Honorary Charter (10 December 2010) for many years of conscientious work, large contribution to the socio-economic development of the Yamalo-Nenetsky Autonomous Okrug, and in connection with the 25th anniversary of the foundation of Yamaltransstroy JSC (Ruling of the Legislative Assembly of the Yamalo-Nenetsky Autonomous Okrug).

Honorary Charter (23 December 2010) for significant contribution to the development of legislation of the Russian Federation and parliamentarianism in the Russian Federation (Order of the Chairman of the State Duma).
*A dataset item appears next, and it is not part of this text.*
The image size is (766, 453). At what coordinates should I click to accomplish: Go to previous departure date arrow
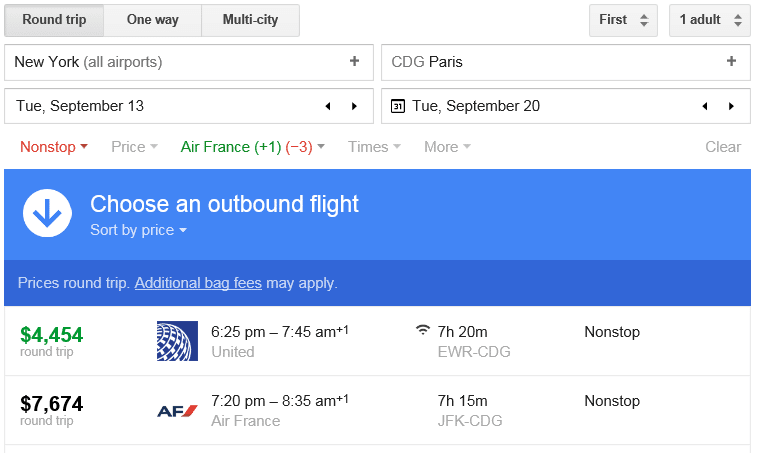pos(327,106)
Honorary Charter of the Ministry of Economic Development of the Russian Federation (12 April 2010) for active participation in the development and implementation of social and economic policy based on public-private partnership.

Badge from the Russian Trade Union of Railwaymen and Transport Engineers "For Development of Social Partnership" (15 June 2010) for a large contribution to the development of transport construction, productive work in defending the socio-economic interests of workers, and strengthening the social partnership with the Russian Trade Union of Railwaymen and Transport Engineers.

Golden Badge of the Moscow Institute of Transport Engineers (31 August 2010).